PEL 37 covers an area of 17,295 square kilometres in the Walvis Basin offshore Namibia.
The participants in Cormorant-1 well are Tullow Namibia Limited (operator) with a 35% interest; Pancontinental Namibia with a 30%; ONGC Videsh with a 30%; and Paragon Oil & Gas with the remaining 5% interest.
Pancontinental Namibia is owned by Pancontinental Oil and Gas (66.67%) and Africa Energy Corp (33.33%).
Announcing the well spud, Pancontinental said on the 4th September that the Cormorant-1 is being drilled by the Ocean Rig Poseidon, a sixth Generation drillship, in 545 metres of water, to a total depth of 3,830 metres subsea. The rig reached the drilling site on the 3rd September.

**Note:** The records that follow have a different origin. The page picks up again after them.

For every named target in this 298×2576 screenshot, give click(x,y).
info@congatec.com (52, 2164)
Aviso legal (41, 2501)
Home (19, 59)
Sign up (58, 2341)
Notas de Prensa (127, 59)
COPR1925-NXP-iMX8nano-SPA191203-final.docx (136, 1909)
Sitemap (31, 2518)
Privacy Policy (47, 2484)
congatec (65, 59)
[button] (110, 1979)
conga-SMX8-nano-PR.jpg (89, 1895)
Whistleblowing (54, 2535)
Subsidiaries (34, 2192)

The well will test the oil potential of a mid-Cretaceous marine turbidite “fan” sandstone system. Drilling and evaluation of the well is expected to take about 34 days.

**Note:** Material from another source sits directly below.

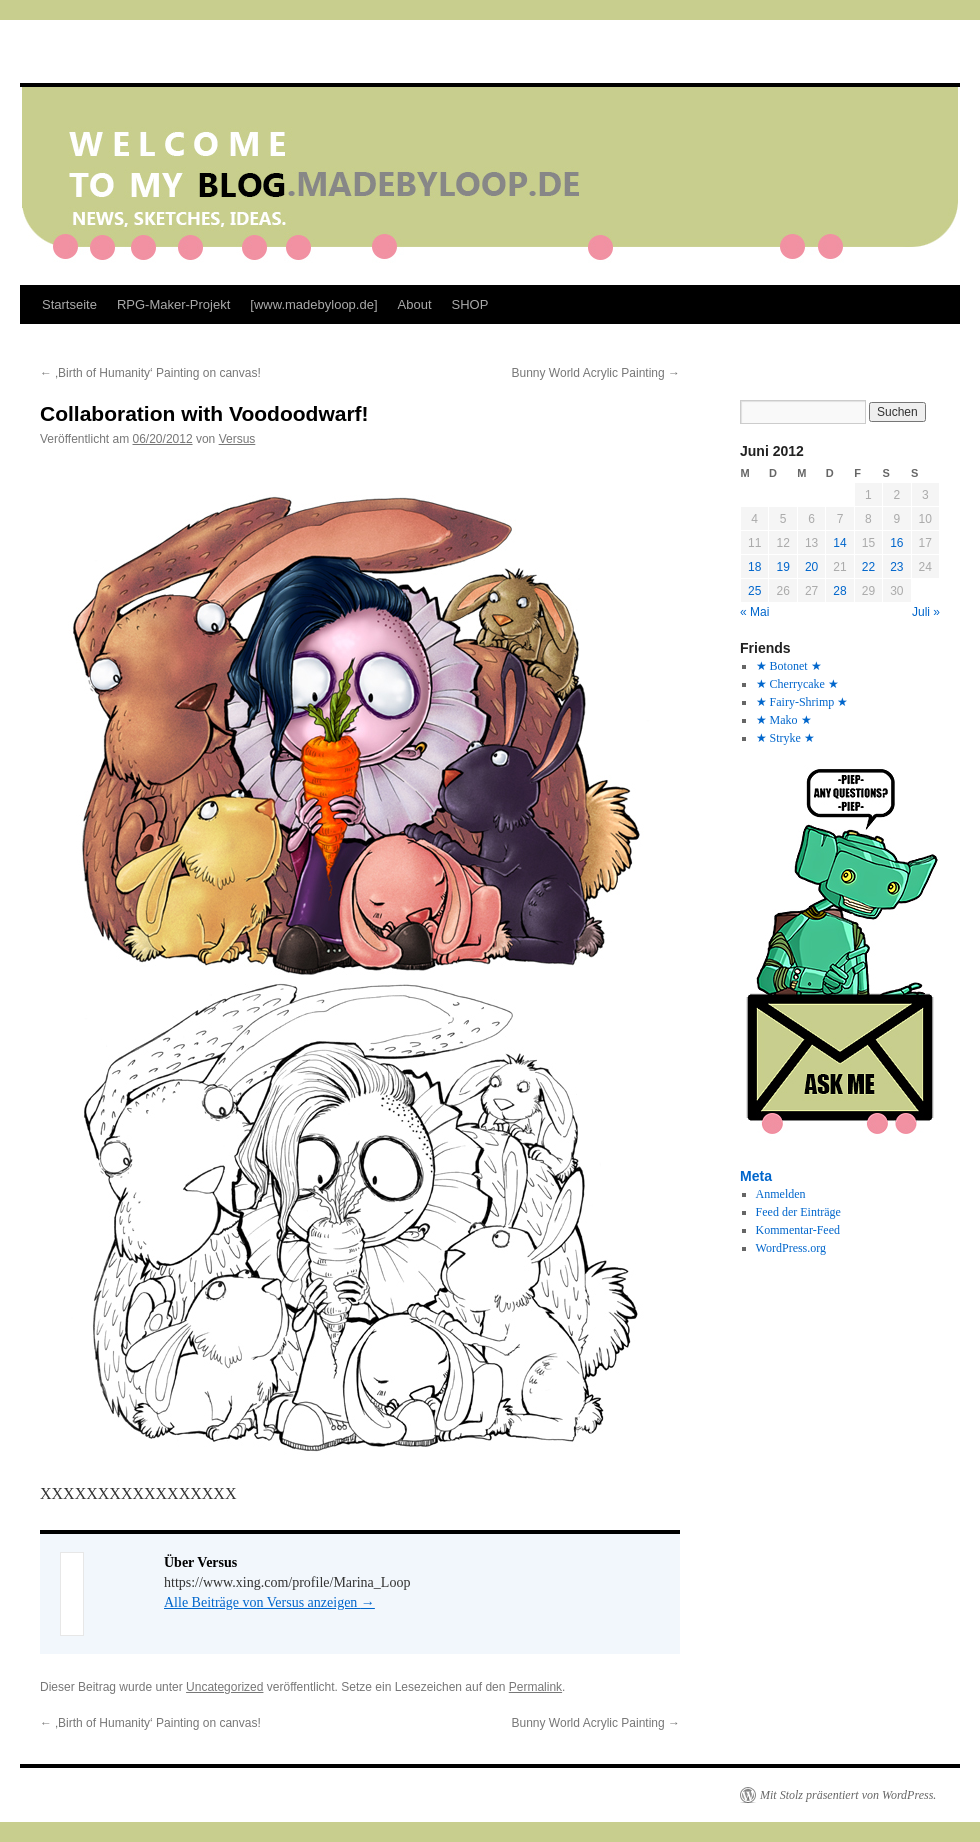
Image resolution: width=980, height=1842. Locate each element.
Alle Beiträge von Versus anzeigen (269, 1602)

In 2013, the Wingat-1 and Murombe-1 wells, directly south of PEL 37, confirmed high quality mature oil-prone source rocks in the Walvis Basin. The Cormorant Prospect, mapped using high-quality 3D seismic data, is one of four submarine fan prospects identified so far in the block and interpreted to be charged by the same source rocks.
According to Pancontinental, the Cormorant Prospect has gross best estimate prospective recoverable resource potential of 124 million barrels of oil and, if successful, would open a fairway of similar fans, potentially creating a substantial spread of resources across PEL 37.

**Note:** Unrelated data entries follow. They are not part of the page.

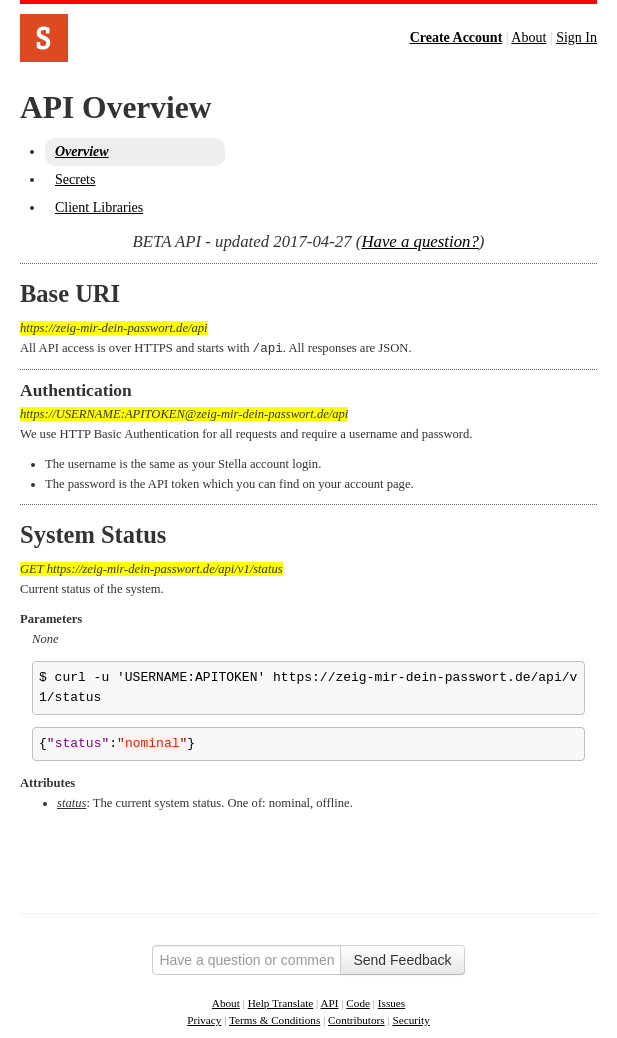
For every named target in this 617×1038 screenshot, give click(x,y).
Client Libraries (99, 207)
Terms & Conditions (274, 1019)
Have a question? (419, 241)
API (329, 1002)
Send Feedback (402, 959)
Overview (82, 151)
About (528, 37)
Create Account (456, 37)
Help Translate (281, 1002)
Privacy (204, 1019)
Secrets (75, 179)
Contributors (356, 1019)
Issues (391, 1002)
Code (358, 1002)
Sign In (576, 37)
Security (411, 1019)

The total estimated oil potential of the four main Prospects mapped so far in PEL 37 is 915 million barrels of oil. Additional potential exists in large “Leads” that have also been identified.
Garrett Soden, President and CEO of Africa Energy, commented, “There has recently been a resurgence of interest in the Namibian offshore region from oil majors, and the Cormorant-1 well has the potential to open a significant new play fairway.”